(Beginning of Records for the task)

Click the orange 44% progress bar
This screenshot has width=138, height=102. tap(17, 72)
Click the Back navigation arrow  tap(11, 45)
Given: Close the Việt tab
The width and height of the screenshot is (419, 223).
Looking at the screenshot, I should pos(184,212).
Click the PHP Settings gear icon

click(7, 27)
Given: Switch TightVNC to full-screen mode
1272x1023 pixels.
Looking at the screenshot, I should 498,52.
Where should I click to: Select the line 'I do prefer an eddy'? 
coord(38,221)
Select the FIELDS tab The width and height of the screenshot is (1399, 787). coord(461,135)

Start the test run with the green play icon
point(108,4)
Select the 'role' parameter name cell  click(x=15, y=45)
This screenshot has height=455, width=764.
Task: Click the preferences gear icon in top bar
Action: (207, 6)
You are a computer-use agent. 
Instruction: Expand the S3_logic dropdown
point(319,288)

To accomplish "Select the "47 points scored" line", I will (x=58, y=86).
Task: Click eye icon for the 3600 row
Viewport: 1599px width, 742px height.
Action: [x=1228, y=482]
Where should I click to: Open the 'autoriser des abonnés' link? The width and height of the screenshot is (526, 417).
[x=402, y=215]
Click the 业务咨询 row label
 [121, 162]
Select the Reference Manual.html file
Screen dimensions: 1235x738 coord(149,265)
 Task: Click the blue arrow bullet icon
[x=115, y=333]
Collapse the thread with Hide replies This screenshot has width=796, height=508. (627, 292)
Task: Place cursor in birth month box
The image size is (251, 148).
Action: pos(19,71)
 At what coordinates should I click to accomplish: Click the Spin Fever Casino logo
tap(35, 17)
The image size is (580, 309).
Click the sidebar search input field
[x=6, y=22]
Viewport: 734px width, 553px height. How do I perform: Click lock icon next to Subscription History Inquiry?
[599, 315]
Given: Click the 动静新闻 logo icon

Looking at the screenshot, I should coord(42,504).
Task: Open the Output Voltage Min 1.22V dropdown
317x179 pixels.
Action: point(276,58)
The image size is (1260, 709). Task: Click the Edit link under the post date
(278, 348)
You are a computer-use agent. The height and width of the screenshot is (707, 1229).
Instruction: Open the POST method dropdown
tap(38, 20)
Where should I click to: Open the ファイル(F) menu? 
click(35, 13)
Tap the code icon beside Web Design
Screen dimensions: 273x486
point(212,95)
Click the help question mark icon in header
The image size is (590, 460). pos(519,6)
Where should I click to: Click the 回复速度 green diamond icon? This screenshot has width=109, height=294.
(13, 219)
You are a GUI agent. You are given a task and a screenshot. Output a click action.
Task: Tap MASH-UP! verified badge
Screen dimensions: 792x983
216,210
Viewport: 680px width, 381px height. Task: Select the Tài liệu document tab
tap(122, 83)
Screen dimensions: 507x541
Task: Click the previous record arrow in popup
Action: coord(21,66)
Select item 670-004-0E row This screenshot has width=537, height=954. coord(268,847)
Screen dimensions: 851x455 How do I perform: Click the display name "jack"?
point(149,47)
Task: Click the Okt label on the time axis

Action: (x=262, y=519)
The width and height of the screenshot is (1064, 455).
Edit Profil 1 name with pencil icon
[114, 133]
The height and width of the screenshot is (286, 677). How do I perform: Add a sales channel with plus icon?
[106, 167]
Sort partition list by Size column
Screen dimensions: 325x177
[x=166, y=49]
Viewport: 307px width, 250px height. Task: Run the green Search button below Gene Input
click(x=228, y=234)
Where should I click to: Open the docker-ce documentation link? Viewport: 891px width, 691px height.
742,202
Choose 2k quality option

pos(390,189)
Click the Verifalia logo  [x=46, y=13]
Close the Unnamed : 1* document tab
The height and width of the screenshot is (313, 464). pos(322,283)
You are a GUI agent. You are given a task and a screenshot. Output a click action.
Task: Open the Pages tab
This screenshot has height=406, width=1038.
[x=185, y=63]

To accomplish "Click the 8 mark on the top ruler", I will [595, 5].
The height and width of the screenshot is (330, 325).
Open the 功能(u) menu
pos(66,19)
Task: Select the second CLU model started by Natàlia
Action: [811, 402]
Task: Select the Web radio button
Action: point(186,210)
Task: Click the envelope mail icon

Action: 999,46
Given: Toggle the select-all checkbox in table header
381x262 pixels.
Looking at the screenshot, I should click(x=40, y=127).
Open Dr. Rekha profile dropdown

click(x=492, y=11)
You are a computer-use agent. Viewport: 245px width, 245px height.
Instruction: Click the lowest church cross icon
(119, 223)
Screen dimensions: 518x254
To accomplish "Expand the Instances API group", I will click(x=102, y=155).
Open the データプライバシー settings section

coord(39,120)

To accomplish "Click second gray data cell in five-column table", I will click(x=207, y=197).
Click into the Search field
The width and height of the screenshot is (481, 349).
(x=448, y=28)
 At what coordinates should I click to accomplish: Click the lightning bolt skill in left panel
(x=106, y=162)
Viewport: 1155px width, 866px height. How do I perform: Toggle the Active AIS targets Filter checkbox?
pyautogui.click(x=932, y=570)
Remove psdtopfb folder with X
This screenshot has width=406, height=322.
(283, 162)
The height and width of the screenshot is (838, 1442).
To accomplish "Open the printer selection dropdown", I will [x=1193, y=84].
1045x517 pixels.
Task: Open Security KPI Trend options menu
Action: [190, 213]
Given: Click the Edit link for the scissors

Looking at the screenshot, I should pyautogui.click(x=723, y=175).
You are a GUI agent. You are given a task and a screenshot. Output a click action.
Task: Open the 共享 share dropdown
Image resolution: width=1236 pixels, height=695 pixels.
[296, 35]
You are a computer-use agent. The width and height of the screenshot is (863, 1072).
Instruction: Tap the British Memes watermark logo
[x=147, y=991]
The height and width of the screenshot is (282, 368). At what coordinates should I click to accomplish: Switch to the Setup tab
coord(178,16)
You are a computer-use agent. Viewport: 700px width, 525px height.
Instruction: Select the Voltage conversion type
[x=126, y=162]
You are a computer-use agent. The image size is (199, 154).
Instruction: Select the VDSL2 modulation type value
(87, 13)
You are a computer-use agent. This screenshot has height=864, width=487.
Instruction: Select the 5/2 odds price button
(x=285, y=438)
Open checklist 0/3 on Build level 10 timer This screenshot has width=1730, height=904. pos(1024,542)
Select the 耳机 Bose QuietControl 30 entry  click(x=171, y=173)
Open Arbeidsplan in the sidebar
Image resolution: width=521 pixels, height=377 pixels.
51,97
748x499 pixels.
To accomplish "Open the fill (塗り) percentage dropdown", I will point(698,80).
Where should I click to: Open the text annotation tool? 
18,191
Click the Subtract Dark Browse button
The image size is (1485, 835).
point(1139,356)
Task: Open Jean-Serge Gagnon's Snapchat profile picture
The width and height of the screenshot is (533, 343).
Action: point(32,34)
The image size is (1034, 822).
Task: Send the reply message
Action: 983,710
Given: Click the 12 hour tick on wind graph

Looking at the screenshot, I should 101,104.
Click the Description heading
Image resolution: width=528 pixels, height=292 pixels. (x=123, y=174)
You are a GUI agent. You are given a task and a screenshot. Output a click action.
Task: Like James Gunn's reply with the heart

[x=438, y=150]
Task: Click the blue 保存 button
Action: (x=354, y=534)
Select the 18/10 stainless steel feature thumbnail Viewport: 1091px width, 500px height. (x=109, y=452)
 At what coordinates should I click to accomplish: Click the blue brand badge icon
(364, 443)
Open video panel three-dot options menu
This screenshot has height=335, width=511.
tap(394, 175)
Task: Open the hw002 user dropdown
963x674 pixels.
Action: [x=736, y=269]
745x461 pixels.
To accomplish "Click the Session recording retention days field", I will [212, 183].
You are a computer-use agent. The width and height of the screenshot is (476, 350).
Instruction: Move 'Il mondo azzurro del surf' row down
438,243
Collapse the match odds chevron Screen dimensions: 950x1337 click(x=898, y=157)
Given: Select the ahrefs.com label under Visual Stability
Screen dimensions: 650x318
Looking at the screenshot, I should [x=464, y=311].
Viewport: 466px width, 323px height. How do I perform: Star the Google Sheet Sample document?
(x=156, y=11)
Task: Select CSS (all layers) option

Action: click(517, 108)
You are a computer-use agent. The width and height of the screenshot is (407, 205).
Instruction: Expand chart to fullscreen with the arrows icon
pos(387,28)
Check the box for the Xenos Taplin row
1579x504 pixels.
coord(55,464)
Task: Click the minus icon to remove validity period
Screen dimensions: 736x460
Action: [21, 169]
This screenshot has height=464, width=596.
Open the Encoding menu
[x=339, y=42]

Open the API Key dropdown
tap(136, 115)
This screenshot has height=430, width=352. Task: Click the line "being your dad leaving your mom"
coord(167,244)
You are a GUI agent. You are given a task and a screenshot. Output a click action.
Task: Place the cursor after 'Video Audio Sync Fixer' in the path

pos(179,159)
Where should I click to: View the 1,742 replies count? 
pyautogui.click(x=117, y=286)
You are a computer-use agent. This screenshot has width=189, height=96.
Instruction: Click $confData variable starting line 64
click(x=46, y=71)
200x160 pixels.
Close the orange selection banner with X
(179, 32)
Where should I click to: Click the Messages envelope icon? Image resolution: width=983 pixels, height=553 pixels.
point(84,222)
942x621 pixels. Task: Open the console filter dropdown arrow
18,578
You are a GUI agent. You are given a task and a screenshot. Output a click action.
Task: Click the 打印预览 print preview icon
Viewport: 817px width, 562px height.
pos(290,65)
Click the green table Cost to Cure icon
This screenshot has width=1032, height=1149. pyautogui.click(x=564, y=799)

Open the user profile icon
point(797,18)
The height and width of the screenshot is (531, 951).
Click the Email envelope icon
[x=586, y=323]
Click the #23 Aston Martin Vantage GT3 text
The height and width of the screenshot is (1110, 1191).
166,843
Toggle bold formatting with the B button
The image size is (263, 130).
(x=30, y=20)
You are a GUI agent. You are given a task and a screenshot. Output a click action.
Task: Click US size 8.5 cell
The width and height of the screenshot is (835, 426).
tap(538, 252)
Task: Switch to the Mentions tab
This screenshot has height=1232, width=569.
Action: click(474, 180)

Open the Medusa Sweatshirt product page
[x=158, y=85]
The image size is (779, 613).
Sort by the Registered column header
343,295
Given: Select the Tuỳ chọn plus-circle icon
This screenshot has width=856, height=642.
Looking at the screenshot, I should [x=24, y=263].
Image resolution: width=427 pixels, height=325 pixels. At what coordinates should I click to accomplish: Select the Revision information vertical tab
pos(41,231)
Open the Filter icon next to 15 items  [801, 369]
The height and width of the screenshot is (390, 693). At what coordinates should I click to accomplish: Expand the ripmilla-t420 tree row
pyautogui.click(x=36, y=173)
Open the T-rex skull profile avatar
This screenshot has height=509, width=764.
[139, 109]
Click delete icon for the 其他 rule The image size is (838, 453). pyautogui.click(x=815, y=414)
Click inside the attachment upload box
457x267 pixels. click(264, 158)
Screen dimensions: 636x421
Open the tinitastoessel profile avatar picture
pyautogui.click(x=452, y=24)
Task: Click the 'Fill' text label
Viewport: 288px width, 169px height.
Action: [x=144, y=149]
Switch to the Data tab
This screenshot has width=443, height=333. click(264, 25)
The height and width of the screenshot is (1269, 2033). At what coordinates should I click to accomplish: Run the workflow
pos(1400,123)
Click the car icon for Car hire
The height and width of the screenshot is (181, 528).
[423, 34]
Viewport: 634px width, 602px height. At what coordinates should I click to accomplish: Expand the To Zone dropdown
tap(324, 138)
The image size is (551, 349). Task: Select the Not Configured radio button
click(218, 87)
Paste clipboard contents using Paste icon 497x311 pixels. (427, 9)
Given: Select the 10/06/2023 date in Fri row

(End of Records for the task)

What is expected:
Please copy, exactly as written, every line in the listing above from the line with "Open the データプライバシー settings section" up to and including the line with "The height and width of the screenshot is (838, 1442).".

Task answer:
Open the データプライバシー settings section

coord(39,120)

To accomplish "Click second gray data cell in five-column table", I will click(x=207, y=197).
Click into the Search field
The width and height of the screenshot is (481, 349).
(x=448, y=28)
 At what coordinates should I click to accomplish: Click the lightning bolt skill in left panel
(x=106, y=162)
Viewport: 1155px width, 866px height. How do I perform: Toggle the Active AIS targets Filter checkbox?
pyautogui.click(x=932, y=570)
Remove psdtopfb folder with X
This screenshot has width=406, height=322.
(283, 162)
The height and width of the screenshot is (838, 1442).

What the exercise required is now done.